Philip Morris & Co. v. United States

120 F. Supp. 765 | Ct. Cl. | 1954

Lead Opinion

MaddeN, Judge,

delivered the following opinion:

The petitions allege that the plaintiffs are manufacturers of tobacco products, each having a factory at Richmond, Virginia. In December of 1951 each withdrew from its factory a large number of unbroken packages of tobacco products, those of Philip Morris consisting of cigarettes and smoking tobacco and those of Lorillard consisting of cigarettes and cigars. They affixed the proper number of Internal Revenue stamps to the packages, and delivered the packages to the Overnite Transportation Company, a trucking company, for carriage to various customers of the plaintiffs who had ordered them. The truck trailer in which the packages were placed ran over an embankment near Danville, Virginia, overturned and burned, and the packages of tobacco products and the stamps affixed to them were completely destroyed by fire.

The plaintiffs filed claims with the Treasury Department for the refund or redemption of the stamps. The claims were denied.

The Aetna Insurance Company had issued one or more policies of insurance to the Overnite Transportation Company, covering the liability of that company as a carrier or bailee of the goods of the plaintiffs, and it paid to each of the plaintiffs the value of the tobacco products and affixed stamps which had been destroyed. Each of the plaintiffs brings its suit for the use of the Aetna Insurance Company.

The Govternment, in support of its motion to dismiss the petitions raises again the question of the redeemability of stamps affixed to tobacco products and later completely destroyed. We considered that question in Stephano Brothers v. United States, 116 C. Cls. 503, discussing the pertinent statutes and Treasury Regulations, and determined that the plaintiff could recover the value of stamps destroyed under circumstances such as those here present. We again so decided in Philip Morris & Co., Ltd., v. United States, 120 C. Cls. 703. We adhere to those decisions.

*155In both the Stephano and Philip Morris cases, supra, the plaintiffs sued for the use of insurance companies which had reimbursed the plaintiffs for their losses. In those cases the Government raised no question as to the propriety of that procedure. In the Stephano case, we referred to the case of United States v.

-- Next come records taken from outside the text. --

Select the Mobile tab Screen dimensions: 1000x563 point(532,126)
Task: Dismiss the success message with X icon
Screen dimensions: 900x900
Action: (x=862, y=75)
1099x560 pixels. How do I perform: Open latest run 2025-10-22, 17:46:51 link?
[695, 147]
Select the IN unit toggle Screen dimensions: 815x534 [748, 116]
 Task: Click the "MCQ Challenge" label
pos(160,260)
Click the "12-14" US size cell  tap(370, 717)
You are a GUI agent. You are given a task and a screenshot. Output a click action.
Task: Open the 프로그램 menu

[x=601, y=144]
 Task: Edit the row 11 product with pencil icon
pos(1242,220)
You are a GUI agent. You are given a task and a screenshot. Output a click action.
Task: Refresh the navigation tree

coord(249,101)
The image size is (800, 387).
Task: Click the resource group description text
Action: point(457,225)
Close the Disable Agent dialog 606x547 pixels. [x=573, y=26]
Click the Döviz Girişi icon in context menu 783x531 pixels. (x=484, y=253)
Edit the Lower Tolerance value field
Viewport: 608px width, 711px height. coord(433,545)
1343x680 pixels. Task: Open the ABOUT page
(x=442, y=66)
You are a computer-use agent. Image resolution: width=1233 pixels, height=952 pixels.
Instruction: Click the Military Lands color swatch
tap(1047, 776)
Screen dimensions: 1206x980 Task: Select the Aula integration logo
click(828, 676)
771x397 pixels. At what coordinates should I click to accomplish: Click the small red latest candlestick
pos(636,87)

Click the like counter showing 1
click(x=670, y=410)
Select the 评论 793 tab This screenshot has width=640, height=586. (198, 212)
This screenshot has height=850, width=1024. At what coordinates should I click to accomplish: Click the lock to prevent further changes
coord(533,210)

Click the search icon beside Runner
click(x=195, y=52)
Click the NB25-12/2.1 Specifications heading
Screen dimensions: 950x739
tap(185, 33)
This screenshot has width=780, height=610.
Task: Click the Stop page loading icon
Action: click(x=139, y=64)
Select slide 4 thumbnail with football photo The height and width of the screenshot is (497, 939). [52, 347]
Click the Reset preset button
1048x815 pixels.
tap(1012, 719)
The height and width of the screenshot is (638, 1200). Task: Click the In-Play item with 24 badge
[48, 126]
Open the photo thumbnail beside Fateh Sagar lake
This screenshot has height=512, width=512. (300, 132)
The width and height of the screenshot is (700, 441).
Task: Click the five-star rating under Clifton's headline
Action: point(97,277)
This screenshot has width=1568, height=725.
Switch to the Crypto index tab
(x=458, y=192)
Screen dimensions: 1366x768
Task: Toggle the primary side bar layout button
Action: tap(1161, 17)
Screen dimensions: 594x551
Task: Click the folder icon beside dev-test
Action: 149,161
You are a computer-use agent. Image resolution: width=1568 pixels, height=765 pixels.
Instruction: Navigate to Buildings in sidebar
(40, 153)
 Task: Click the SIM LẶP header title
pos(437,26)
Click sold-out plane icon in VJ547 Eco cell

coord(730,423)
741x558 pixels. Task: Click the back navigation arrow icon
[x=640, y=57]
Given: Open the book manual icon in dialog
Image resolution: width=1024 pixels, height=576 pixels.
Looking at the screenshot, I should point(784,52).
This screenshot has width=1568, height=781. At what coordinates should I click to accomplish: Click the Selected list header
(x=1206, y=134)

American Tobacco Company, 166 U. S. 468, in which it was held that a suit by the Tobacco Company for the use of the insurance company which had insured the Tobacco Company and had reimbursed it for its loss was proper. The Government urges, however, that in the instant case the insurance company had not insured the plaintiffs, but had issued its policy to the carrier, and hence is too far removed, so far as legal relations are concerned, from the plaintiffs, to be a beneficiary of this suit.

We do not have the insurance policy or policies before us. We suppose that they obligated the insurance company to assume and pay any liability which the carrier might have to shippers such as the plaintiffs. Whether the plaintiffs could, as third party beneficiaries or otherwise, have sued the insurance company if it had not paid them, we do not know. Whether, having paid the plaintiffs, though, we assume, not contractually bound to pay them, the insurance company by subrogation or other doctrine would have rights .against the plaintiffs to any recovery which they might obtain from the Government, we do not know. The briefs of the parties do not discuss the question.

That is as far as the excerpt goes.